■ **What the exercise asks**:
Your task is to output the data exactly as it stands.
#### Data supplied ####
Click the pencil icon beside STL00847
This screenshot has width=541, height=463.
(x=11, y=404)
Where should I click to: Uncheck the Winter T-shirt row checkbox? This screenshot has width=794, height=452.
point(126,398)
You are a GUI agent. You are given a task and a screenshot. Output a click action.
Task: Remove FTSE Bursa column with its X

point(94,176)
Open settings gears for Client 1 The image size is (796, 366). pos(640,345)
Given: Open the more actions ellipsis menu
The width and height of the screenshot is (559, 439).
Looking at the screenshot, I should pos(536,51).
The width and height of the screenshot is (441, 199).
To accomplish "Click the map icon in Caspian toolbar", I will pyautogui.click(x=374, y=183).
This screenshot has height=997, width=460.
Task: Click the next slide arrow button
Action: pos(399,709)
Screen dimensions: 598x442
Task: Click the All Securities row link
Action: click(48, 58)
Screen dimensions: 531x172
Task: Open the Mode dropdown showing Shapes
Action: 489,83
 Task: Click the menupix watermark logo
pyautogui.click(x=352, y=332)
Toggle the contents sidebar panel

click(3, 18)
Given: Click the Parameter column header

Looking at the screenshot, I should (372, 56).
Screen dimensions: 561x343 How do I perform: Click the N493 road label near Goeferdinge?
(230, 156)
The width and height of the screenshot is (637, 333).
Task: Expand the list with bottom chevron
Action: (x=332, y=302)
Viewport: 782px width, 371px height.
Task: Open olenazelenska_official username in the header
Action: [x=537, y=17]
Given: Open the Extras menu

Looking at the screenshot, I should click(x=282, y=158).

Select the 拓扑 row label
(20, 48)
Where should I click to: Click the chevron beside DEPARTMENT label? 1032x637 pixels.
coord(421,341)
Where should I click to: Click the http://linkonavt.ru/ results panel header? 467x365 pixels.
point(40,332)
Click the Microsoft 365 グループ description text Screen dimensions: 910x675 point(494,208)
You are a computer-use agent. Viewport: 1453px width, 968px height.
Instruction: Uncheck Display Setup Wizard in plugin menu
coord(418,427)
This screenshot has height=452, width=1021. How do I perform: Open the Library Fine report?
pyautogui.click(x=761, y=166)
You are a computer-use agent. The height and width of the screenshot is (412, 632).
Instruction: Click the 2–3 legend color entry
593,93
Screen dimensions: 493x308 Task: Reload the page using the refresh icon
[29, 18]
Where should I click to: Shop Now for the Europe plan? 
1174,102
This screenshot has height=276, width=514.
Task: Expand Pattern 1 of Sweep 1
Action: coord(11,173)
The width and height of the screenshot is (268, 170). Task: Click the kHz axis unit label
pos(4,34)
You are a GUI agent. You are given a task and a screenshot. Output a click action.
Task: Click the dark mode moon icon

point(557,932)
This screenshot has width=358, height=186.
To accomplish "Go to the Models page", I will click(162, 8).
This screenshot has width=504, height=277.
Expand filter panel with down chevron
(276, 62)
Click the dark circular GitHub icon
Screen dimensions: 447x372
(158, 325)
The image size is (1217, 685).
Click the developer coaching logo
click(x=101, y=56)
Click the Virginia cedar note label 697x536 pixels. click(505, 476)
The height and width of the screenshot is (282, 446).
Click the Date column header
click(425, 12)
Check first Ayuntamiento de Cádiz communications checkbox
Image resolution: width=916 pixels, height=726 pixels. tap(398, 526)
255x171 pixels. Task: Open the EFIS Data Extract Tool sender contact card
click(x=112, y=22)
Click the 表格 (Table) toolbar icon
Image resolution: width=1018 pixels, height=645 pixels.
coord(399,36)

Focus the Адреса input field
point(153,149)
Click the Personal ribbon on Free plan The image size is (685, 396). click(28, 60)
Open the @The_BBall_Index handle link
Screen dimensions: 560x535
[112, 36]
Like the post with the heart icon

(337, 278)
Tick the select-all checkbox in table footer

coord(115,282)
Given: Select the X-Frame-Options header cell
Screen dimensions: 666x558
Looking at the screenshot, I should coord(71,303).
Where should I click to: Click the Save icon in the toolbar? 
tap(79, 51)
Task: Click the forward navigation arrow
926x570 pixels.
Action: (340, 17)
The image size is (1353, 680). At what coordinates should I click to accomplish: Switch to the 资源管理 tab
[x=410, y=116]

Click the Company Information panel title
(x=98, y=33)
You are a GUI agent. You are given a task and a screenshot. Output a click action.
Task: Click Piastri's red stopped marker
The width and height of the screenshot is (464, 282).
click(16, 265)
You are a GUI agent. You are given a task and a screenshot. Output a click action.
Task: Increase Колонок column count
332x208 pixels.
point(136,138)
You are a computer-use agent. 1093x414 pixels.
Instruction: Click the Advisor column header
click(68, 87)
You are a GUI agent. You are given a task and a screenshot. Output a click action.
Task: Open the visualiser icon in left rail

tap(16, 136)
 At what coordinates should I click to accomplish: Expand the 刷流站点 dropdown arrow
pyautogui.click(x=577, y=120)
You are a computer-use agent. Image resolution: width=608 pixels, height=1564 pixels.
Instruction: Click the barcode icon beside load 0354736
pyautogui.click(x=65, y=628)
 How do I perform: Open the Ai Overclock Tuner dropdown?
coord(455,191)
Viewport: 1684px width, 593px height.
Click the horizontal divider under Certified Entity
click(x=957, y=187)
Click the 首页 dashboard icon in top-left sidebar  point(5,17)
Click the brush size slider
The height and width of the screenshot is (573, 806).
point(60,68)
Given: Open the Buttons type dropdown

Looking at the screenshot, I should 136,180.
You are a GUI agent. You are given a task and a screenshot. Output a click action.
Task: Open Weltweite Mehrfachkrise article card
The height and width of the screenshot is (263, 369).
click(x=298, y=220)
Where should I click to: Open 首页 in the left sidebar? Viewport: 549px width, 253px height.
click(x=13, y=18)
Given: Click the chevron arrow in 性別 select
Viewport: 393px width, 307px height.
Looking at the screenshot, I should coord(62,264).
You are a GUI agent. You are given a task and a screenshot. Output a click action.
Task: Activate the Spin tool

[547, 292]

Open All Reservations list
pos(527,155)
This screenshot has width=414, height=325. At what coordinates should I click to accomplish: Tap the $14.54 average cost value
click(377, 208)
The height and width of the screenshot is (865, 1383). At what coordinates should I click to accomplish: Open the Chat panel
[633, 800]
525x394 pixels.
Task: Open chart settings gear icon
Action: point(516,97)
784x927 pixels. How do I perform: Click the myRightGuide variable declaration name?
####
■ **Solution to the problem**:
Click the pencil icon beside STL00847
This screenshot has width=541, height=463.
(x=11, y=404)
Where should I click to: Uncheck the Winter T-shirt row checkbox? This screenshot has width=794, height=452.
point(126,398)
You are a GUI agent. You are given a task and a screenshot. Output a click action.
Task: Remove FTSE Bursa column with its X

point(94,176)
Open settings gears for Client 1 The image size is (796, 366). pos(640,345)
Given: Open the more actions ellipsis menu
The width and height of the screenshot is (559, 439).
Looking at the screenshot, I should pos(536,51).
The width and height of the screenshot is (441, 199).
To accomplish "Click the map icon in Caspian toolbar", I will pyautogui.click(x=374, y=183).
This screenshot has height=997, width=460.
Task: Click the next slide arrow button
Action: pos(399,709)
Screen dimensions: 598x442
Task: Click the All Securities row link
Action: click(48, 58)
Screen dimensions: 531x172
Task: Open the Mode dropdown showing Shapes
Action: 489,83
 Task: Click the menupix watermark logo
pyautogui.click(x=352, y=332)
Toggle the contents sidebar panel

click(3, 18)
Given: Click the Parameter column header

Looking at the screenshot, I should (372, 56).
Screen dimensions: 561x343 How do I perform: Click the N493 road label near Goeferdinge?
(230, 156)
The width and height of the screenshot is (637, 333).
Task: Expand the list with bottom chevron
Action: (x=332, y=302)
Viewport: 782px width, 371px height.
Task: Open olenazelenska_official username in the header
Action: [x=537, y=17]
Given: Open the Extras menu

Looking at the screenshot, I should click(x=282, y=158).

Select the 拓扑 row label
(20, 48)
Where should I click to: Click the chevron beside DEPARTMENT label? 1032x637 pixels.
coord(421,341)
Where should I click to: Click the http://linkonavt.ru/ results panel header? 467x365 pixels.
point(40,332)
Click the Microsoft 365 グループ description text Screen dimensions: 910x675 point(494,208)
You are a computer-use agent. Viewport: 1453px width, 968px height.
Instruction: Uncheck Display Setup Wizard in plugin menu
coord(418,427)
This screenshot has height=452, width=1021. How do I perform: Open the Library Fine report?
pyautogui.click(x=761, y=166)
You are a computer-use agent. The height and width of the screenshot is (412, 632).
Instruction: Click the 2–3 legend color entry
593,93
Screen dimensions: 493x308 Task: Reload the page using the refresh icon
[29, 18]
Where should I click to: Shop Now for the Europe plan? 
1174,102
This screenshot has height=276, width=514.
Task: Expand Pattern 1 of Sweep 1
Action: coord(11,173)
The width and height of the screenshot is (268, 170). Task: Click the kHz axis unit label
pos(4,34)
You are a GUI agent. You are given a task and a screenshot. Output a click action.
Task: Click the dark mode moon icon

point(557,932)
This screenshot has width=358, height=186.
To accomplish "Go to the Models page", I will click(162, 8).
This screenshot has width=504, height=277.
Expand filter panel with down chevron
(276, 62)
Click the dark circular GitHub icon
Screen dimensions: 447x372
(158, 325)
The image size is (1217, 685).
Click the developer coaching logo
click(x=101, y=56)
Click the Virginia cedar note label 697x536 pixels. click(505, 476)
The height and width of the screenshot is (282, 446).
Click the Date column header
click(425, 12)
Check first Ayuntamiento de Cádiz communications checkbox
Image resolution: width=916 pixels, height=726 pixels. tap(398, 526)
255x171 pixels. Task: Open the EFIS Data Extract Tool sender contact card
click(x=112, y=22)
Click the 表格 (Table) toolbar icon
Image resolution: width=1018 pixels, height=645 pixels.
coord(399,36)

Focus the Адреса input field
point(153,149)
Click the Personal ribbon on Free plan The image size is (685, 396). click(28, 60)
Open the @The_BBall_Index handle link
Screen dimensions: 560x535
[112, 36]
Like the post with the heart icon

(337, 278)
Tick the select-all checkbox in table footer

coord(115,282)
Given: Select the X-Frame-Options header cell
Screen dimensions: 666x558
Looking at the screenshot, I should coord(71,303).
Where should I click to: Click the Save icon in the toolbar? 
tap(79, 51)
Task: Click the forward navigation arrow
926x570 pixels.
Action: (340, 17)
The image size is (1353, 680). At what coordinates should I click to accomplish: Switch to the 资源管理 tab
[x=410, y=116]

Click the Company Information panel title
(x=98, y=33)
You are a GUI agent. You are given a task and a screenshot. Output a click action.
Task: Click Piastri's red stopped marker
The width and height of the screenshot is (464, 282).
click(16, 265)
You are a GUI agent. You are given a task and a screenshot. Output a click action.
Task: Increase Колонок column count
332x208 pixels.
point(136,138)
You are a computer-use agent. 1093x414 pixels.
Instruction: Click the Advisor column header
click(68, 87)
You are a GUI agent. You are given a task and a screenshot. Output a click action.
Task: Open the visualiser icon in left rail

tap(16, 136)
 At what coordinates should I click to accomplish: Expand the 刷流站点 dropdown arrow
pyautogui.click(x=577, y=120)
You are a computer-use agent. Image resolution: width=608 pixels, height=1564 pixels.
Instruction: Click the barcode icon beside load 0354736
pyautogui.click(x=65, y=628)
 How do I perform: Open the Ai Overclock Tuner dropdown?
coord(455,191)
Viewport: 1684px width, 593px height.
Click the horizontal divider under Certified Entity
click(x=957, y=187)
Click the 首页 dashboard icon in top-left sidebar  point(5,17)
Click the brush size slider
The height and width of the screenshot is (573, 806).
point(60,68)
Given: Open the Buttons type dropdown

Looking at the screenshot, I should 136,180.
You are a GUI agent. You are given a task and a screenshot. Output a click action.
Task: Open Weltweite Mehrfachkrise article card
The height and width of the screenshot is (263, 369).
click(x=298, y=220)
Where should I click to: Open 首页 in the left sidebar? Viewport: 549px width, 253px height.
click(x=13, y=18)
Given: Click the chevron arrow in 性別 select
Viewport: 393px width, 307px height.
Looking at the screenshot, I should coord(62,264).
You are a GUI agent. You are given a task and a screenshot. Output a click action.
Task: Activate the Spin tool

[547, 292]

Open All Reservations list
pos(527,155)
This screenshot has width=414, height=325. At what coordinates should I click to accomplish: Tap the $14.54 average cost value
click(377, 208)
The height and width of the screenshot is (865, 1383). At what coordinates should I click to accomplish: Open the Chat panel
[633, 800]
525x394 pixels.
Task: Open chart settings gear icon
Action: point(516,97)
784x927 pixels. How do I perform: Click the myRightGuide variable declaration name?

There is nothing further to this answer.